Exercise directions
Return all entries below exactly. Skip nothing.

Items from a dataset:
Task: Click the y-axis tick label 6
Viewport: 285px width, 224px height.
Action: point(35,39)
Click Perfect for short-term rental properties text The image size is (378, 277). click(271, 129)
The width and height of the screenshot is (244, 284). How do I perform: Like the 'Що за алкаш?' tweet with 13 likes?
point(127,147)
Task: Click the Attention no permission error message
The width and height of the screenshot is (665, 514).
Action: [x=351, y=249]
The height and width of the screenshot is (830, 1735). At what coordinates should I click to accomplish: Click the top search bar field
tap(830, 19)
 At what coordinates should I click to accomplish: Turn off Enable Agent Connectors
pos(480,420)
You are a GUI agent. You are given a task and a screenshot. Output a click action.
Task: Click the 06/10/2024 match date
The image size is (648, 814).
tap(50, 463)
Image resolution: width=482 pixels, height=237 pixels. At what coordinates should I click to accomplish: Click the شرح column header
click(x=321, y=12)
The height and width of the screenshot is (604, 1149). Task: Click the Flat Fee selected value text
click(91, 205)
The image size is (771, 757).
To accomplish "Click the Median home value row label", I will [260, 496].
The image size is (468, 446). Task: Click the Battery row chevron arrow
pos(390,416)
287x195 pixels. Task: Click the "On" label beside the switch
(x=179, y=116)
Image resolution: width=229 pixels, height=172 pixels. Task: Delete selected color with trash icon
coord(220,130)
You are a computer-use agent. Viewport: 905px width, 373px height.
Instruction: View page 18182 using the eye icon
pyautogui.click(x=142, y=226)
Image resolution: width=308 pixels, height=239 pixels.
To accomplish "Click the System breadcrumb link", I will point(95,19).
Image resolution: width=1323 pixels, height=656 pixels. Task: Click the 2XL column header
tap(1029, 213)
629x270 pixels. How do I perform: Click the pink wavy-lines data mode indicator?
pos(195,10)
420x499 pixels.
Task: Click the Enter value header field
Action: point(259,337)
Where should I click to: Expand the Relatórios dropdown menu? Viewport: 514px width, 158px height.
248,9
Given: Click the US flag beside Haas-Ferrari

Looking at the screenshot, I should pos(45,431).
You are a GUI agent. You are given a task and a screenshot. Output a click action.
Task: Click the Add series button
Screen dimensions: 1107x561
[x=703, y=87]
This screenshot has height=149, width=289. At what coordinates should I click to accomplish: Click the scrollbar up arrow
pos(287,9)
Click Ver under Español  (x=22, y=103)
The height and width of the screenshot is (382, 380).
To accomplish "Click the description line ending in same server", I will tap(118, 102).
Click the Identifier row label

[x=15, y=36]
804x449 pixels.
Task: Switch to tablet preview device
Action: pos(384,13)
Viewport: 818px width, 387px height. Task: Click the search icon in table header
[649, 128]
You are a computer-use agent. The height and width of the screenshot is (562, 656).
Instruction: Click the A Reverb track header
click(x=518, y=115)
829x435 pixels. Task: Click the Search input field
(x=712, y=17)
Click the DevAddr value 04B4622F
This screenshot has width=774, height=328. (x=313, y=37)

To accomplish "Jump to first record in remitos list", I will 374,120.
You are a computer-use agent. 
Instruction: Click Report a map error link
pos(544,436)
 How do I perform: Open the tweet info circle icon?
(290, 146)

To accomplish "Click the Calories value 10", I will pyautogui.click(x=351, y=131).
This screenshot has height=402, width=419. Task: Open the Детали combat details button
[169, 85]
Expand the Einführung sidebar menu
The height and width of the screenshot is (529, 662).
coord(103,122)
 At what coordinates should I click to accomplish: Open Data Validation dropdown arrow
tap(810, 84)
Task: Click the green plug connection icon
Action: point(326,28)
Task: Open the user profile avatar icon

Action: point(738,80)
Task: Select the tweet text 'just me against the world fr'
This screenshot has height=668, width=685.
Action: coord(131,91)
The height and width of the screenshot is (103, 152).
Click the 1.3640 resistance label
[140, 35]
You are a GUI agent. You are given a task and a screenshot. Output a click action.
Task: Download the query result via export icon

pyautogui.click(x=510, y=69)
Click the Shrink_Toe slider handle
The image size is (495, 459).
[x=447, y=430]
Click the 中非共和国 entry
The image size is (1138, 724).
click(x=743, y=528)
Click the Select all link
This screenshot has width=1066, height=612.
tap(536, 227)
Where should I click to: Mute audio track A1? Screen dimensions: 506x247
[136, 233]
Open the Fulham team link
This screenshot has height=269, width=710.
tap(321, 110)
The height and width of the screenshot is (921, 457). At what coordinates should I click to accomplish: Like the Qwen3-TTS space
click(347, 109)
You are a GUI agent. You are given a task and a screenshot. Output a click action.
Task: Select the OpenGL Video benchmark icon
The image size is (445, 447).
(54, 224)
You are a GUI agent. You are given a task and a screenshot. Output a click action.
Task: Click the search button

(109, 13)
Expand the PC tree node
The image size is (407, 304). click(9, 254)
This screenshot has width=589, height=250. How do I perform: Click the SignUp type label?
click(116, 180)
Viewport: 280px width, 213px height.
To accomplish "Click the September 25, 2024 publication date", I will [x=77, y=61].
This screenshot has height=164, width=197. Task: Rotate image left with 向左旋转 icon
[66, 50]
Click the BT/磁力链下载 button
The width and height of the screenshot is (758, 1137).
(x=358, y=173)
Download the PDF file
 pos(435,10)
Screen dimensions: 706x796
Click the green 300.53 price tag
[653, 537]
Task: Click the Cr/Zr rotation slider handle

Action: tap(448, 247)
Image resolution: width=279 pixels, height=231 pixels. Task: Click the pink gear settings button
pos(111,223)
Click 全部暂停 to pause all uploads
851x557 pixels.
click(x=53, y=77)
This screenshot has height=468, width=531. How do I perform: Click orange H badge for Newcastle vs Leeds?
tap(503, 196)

Final answer
Task: Click the y-axis tick label 6
Viewport: 285px width, 224px height.
Action: point(35,39)
Click Perfect for short-term rental properties text The image size is (378, 277). click(271, 129)
The width and height of the screenshot is (244, 284). How do I perform: Like the 'Що за алкаш?' tweet with 13 likes?
point(127,147)
Task: Click the Attention no permission error message
The width and height of the screenshot is (665, 514).
Action: [x=351, y=249]
The height and width of the screenshot is (830, 1735). At what coordinates should I click to accomplish: Click the top search bar field
tap(830, 19)
 At what coordinates should I click to accomplish: Turn off Enable Agent Connectors
pos(480,420)
You are a GUI agent. You are given a task and a screenshot. Output a click action.
Task: Click the 06/10/2024 match date
The image size is (648, 814).
tap(50, 463)
Image resolution: width=482 pixels, height=237 pixels. At what coordinates should I click to accomplish: Click the شرح column header
click(x=321, y=12)
The height and width of the screenshot is (604, 1149). Task: Click the Flat Fee selected value text
click(91, 205)
The image size is (771, 757).
To accomplish "Click the Median home value row label", I will [260, 496].
The image size is (468, 446). Task: Click the Battery row chevron arrow
pos(390,416)
287x195 pixels. Task: Click the "On" label beside the switch
(x=179, y=116)
Image resolution: width=229 pixels, height=172 pixels. Task: Delete selected color with trash icon
coord(220,130)
You are a computer-use agent. Viewport: 905px width, 373px height.
Instruction: View page 18182 using the eye icon
pyautogui.click(x=142, y=226)
Image resolution: width=308 pixels, height=239 pixels.
To accomplish "Click the System breadcrumb link", I will point(95,19).
Image resolution: width=1323 pixels, height=656 pixels. Task: Click the 2XL column header
tap(1029, 213)
629x270 pixels. How do I perform: Click the pink wavy-lines data mode indicator?
pos(195,10)
420x499 pixels.
Task: Click the Enter value header field
Action: point(259,337)
Where should I click to: Expand the Relatórios dropdown menu? Viewport: 514px width, 158px height.
248,9
Given: Click the US flag beside Haas-Ferrari

Looking at the screenshot, I should pos(45,431).
You are a GUI agent. You are given a task and a screenshot. Output a click action.
Task: Click the Add series button
Screen dimensions: 1107x561
[x=703, y=87]
This screenshot has height=149, width=289. At what coordinates should I click to accomplish: Click the scrollbar up arrow
pos(287,9)
Click Ver under Español  (x=22, y=103)
The height and width of the screenshot is (382, 380).
To accomplish "Click the description line ending in same server", I will tap(118, 102).
Click the Identifier row label

[x=15, y=36]
804x449 pixels.
Task: Switch to tablet preview device
Action: pos(384,13)
Viewport: 818px width, 387px height. Task: Click the search icon in table header
[649, 128]
You are a computer-use agent. The height and width of the screenshot is (562, 656).
Instruction: Click the A Reverb track header
click(x=518, y=115)
829x435 pixels. Task: Click the Search input field
(x=712, y=17)
Click the DevAddr value 04B4622F
This screenshot has width=774, height=328. (x=313, y=37)

To accomplish "Jump to first record in remitos list", I will 374,120.
You are a computer-use agent. 
Instruction: Click Report a map error link
pos(544,436)
 How do I perform: Open the tweet info circle icon?
(290, 146)

To accomplish "Click the Calories value 10", I will pyautogui.click(x=351, y=131).
This screenshot has height=402, width=419. Task: Open the Детали combat details button
[169, 85]
Expand the Einführung sidebar menu
The height and width of the screenshot is (529, 662).
coord(103,122)
 At what coordinates should I click to accomplish: Open Data Validation dropdown arrow
tap(810, 84)
Task: Click the green plug connection icon
Action: point(326,28)
Task: Open the user profile avatar icon

Action: point(738,80)
Task: Select the tweet text 'just me against the world fr'
This screenshot has height=668, width=685.
Action: coord(131,91)
The height and width of the screenshot is (103, 152).
Click the 1.3640 resistance label
[140, 35]
You are a GUI agent. You are given a task and a screenshot. Output a click action.
Task: Download the query result via export icon

pyautogui.click(x=510, y=69)
Click the Shrink_Toe slider handle
The image size is (495, 459).
[x=447, y=430]
Click the 中非共和国 entry
The image size is (1138, 724).
click(x=743, y=528)
Click the Select all link
This screenshot has width=1066, height=612.
tap(536, 227)
Where should I click to: Mute audio track A1? Screen dimensions: 506x247
[136, 233]
Open the Fulham team link
This screenshot has height=269, width=710.
tap(321, 110)
The height and width of the screenshot is (921, 457). At what coordinates should I click to accomplish: Like the Qwen3-TTS space
click(347, 109)
You are a GUI agent. You are given a task and a screenshot. Output a click action.
Task: Select the OpenGL Video benchmark icon
The image size is (445, 447).
(54, 224)
You are a GUI agent. You are given a task and a screenshot. Output a click action.
Task: Click the search button

(109, 13)
Expand the PC tree node
The image size is (407, 304). click(9, 254)
This screenshot has width=589, height=250. How do I perform: Click the SignUp type label?
click(116, 180)
Viewport: 280px width, 213px height.
To accomplish "Click the September 25, 2024 publication date", I will [x=77, y=61].
This screenshot has height=164, width=197. Task: Rotate image left with 向左旋转 icon
[66, 50]
Click the BT/磁力链下载 button
The width and height of the screenshot is (758, 1137).
(x=358, y=173)
Download the PDF file
 pos(435,10)
Screen dimensions: 706x796
Click the green 300.53 price tag
[653, 537]
Task: Click the Cr/Zr rotation slider handle

Action: tap(448, 247)
Image resolution: width=279 pixels, height=231 pixels. Task: Click the pink gear settings button
pos(111,223)
Click 全部暂停 to pause all uploads
851x557 pixels.
click(x=53, y=77)
This screenshot has height=468, width=531. How do I perform: Click orange H badge for Newcastle vs Leeds?
tap(503, 196)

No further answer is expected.